* **List of tasks**
[1] Using the article on predicting short-term diabetes risk below, decide whether each statement agrees with it. Answer yes or no for each, and quote the words of the article that decide it. (a) Kaiser Permanente Hawaii has roughly 250,000 members. (b) The Framingham Offspring scoring algorithm needed five variable inputs. (c) The analysis treated an A1c of 6.5% or higher as diabetes.
[2] According to the article on predicting short-term diabetes risk below, what share of adults is estimated to have prediabetes?
[3] Extend the article on predicting short-term diabetes risk below, beginning after its final sentence.

* **Source document**
Simple Tool Predicts 2-Year Diabetes Risk

Gregory A. Nichols, PhD


June 06, 2018

From Practice to Research

In the world of healthcare, we generally use research to guide clinical practice. But from time to time, health organizations don't have the luxury of waiting for well-designed methodical studies to play out. Such was the case when the Centers for Medicare & Medicaid Services announced in 2016 that Medicare would start paying for diabetes prevention services in 2018.[1]

Kaiser Permanente Northwest (KPNW), an integrated delivery system with more than 550,000 members, and its sister programs—Kaiser Permanente Hawaii (KPH), with roughly 250,000 members, and Kaiser Permanente Georgia (KPG), with about 300,000 members—faced the daunting task of rolling out these new services to a significant number of people. And they weren't looking at just Medicare enrollees.

The new Medicare benefit would be based on the Diabetes Prevention Program (DPP), a lifestyle intervention of healthy eating and moderate physical activity. Given the enormous health costs for people with diabetes[2] and the proven, enduring benefits of DPP,[3,4,5] it made good business sense for Kaiser to provide a relatively low-cost intervention to prevent substantial downstream costs. But offering it to everyone who was eligible right away could quickly overwhelm available resources, as an estimated 38% of adults have prediabetes.[6]

We wondered: Was there an easy way to target these resources to a subset of people with prediabetes who are at greatest risk?

Needed: A Simpler Algorithm

There are several published algorithms for estimating the risk of developing diabetes. For example, the Framingham Offspring Study[7] formulated a diabetes risk score that provided excellent discrimination with a relatively small set of demographic and clinical variables; this was subsequently validated by researchers using KPNW data.[7,8]

However, this scoring algorithm required eight variable inputs to calculate and then estimate risk over 8 years. To be immediately clinically and operationally useful, Kaiser was looking for a much more abbreviated set of inputs that could predict risk within the next year or two. A highly experienced endocrinologist who served on the KPNW diabetes steering committee thought it would be interesting to look at only glycated hemoglobin A1c and body mass index (BMI) for such prediction.

Thus, we collected readily available data from the electronic health records of KPNW, KPH, and KPG to quickly ascertain the usefulness of A1c and BMI for predicting short-term diabetes risk among patients with prediabetes.[9]

This was not a research project, and we were not searching for the best algorithm for predicting who would develop diabetes. We knew that the 5.7%-6.4% range of A1c values that comprise prediabetes was probably overly broad for estimating short-term risk, so we created four categories of A1c values using small increments: 5.7%-5.8%, 5.9%-6.0%, 6.1%-6.2%, and 6.3%-6.4%.

We then created a matrix with those categories and standard categories of BMI (normal weight, < 25 kg/m2; overweight, 25-30 kg/m2; obese, 30-35 kg/m2; and severely obese, ≥ 35 kg/m2).

Using a patient's most recent A1c measurement between 2009 and 2011, we looked forward 2 years to determine who developed diabetes (A1c ≥ 6.5%) and placed them in the simple matrix.

* **Given data**
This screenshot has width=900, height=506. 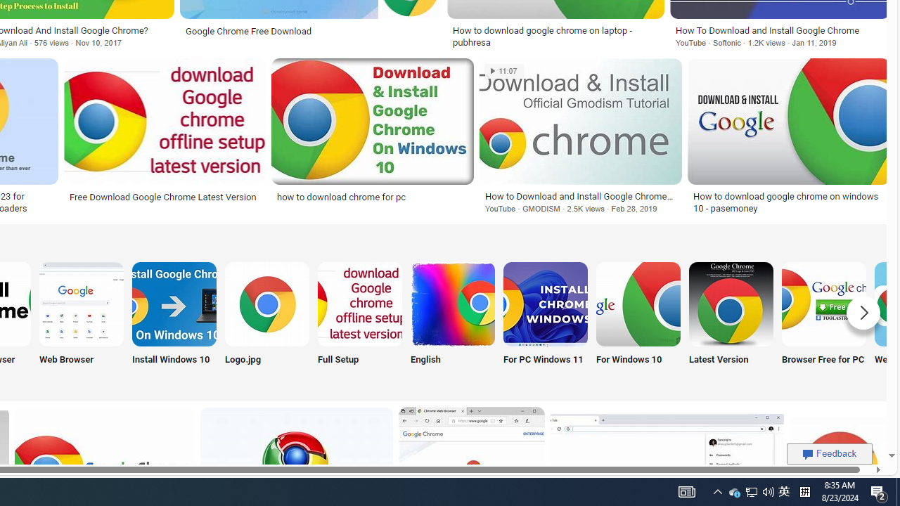 What do you see at coordinates (372, 196) in the screenshot?
I see `'how to download chrome for pc'` at bounding box center [372, 196].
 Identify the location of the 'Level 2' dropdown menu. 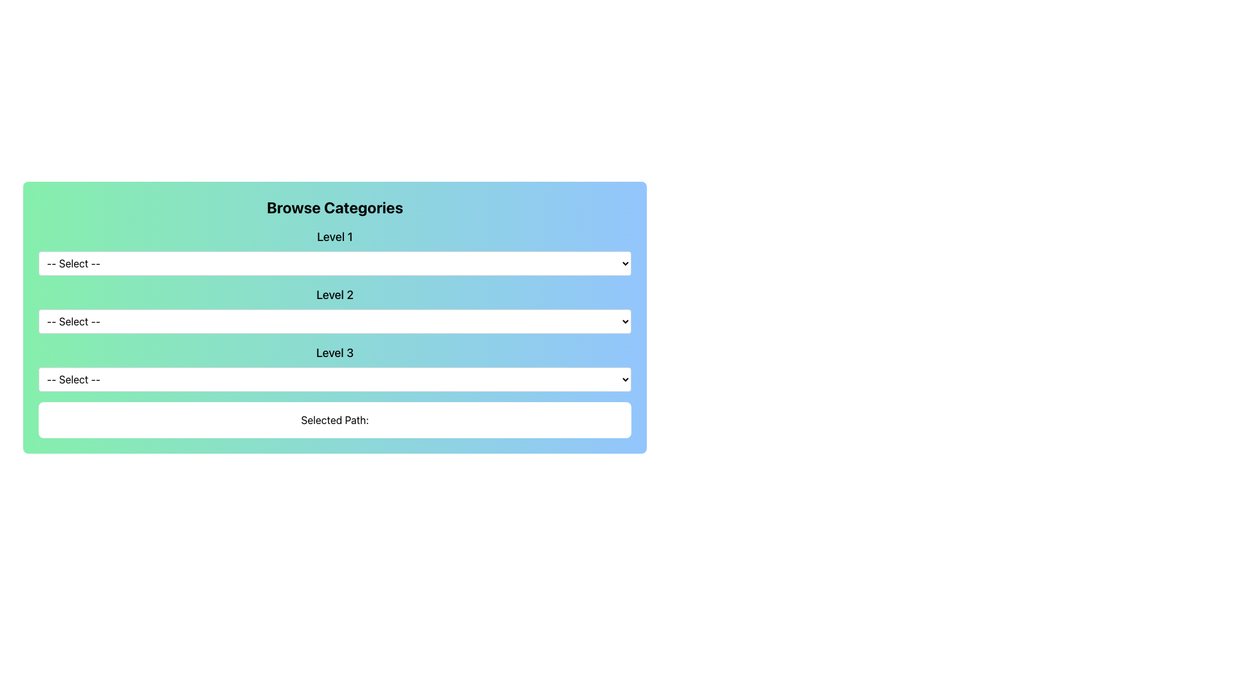
(334, 310).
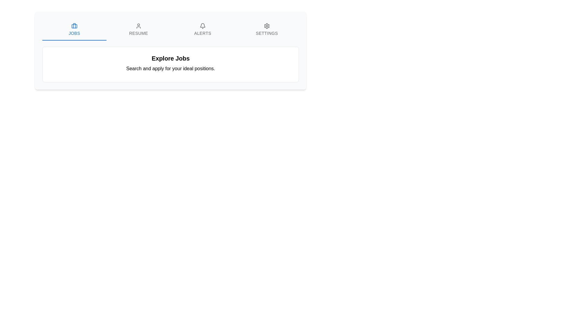  What do you see at coordinates (266, 25) in the screenshot?
I see `the gear-shaped settings icon located in the top-right section of the main interface` at bounding box center [266, 25].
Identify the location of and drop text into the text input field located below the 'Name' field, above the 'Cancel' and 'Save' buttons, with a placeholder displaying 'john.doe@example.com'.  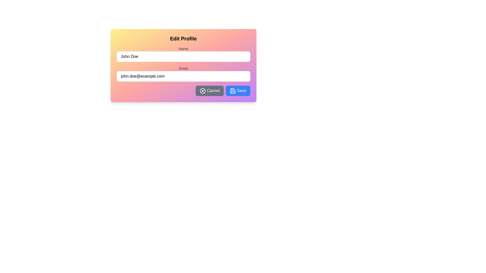
(183, 78).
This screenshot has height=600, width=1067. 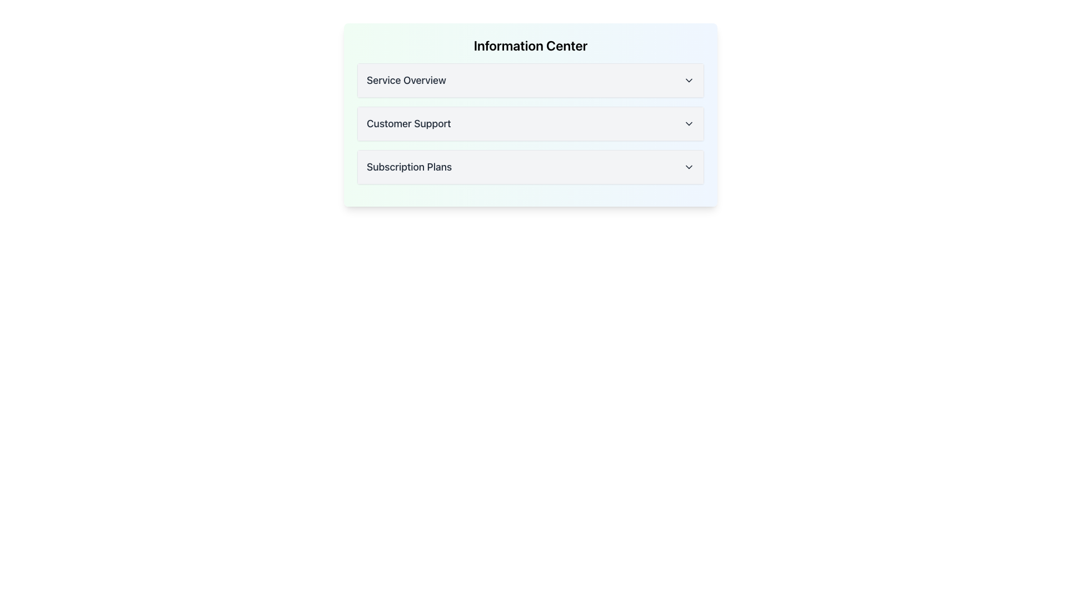 I want to click on the downward-pointing chevron icon located on the far right of the 'Subscription Plans' item in the third row, so click(x=688, y=167).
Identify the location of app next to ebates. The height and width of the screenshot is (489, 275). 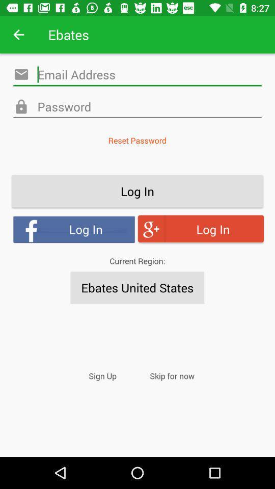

* **Answers provided**
[1]
(a) Yes: "Kaiser Permanente Hawaii (KPH), with roughly 250,000 members"
(b) No: "this scoring algorithm required eight variable inputs"
(c) Yes: "who developed diabetes (A1c ≥ 6.5%)"

[2] An estimated 38% of adults have prediabetes.

[3]
Remarkable Findings

The pattern of the results was not surprising, but the proportional differences between the cells of the matrix were remarkable. The segment of patients with A1c levels in the 6.3%-6.4% range who developed diabetes within 2 years was two to three times greater than that in the 6.1%-6.2% range for all BMI categories, and 10-20 times greater than for the group in the 5.7%-5.8% range.

Of note, this was true even among those for whom BMI was missing because height was not recorded in the electronic health record. That is not to say that BMI was unimportant. As one would expect, the proportion of patients who developed diabetes was greater as the BMI increased.

Also of interest, the findings were quite similar in all three regions of the country.

Clinical Relevance

Motivating patients to participate in exercise programs is notoriously difficult. Most people who are overweight or obese got that way in part because of an aversion to exercise, making them an especially resistant group.

The simple two-variable matrix we created could be printed on a card or posted in an exam room for easy reference. Perhaps pointing to a chart that clearly displays a patient's nearly immediate risk of developing diabetes would be a catalyst for the patient to at least listen and hopefully participate in a prevention program.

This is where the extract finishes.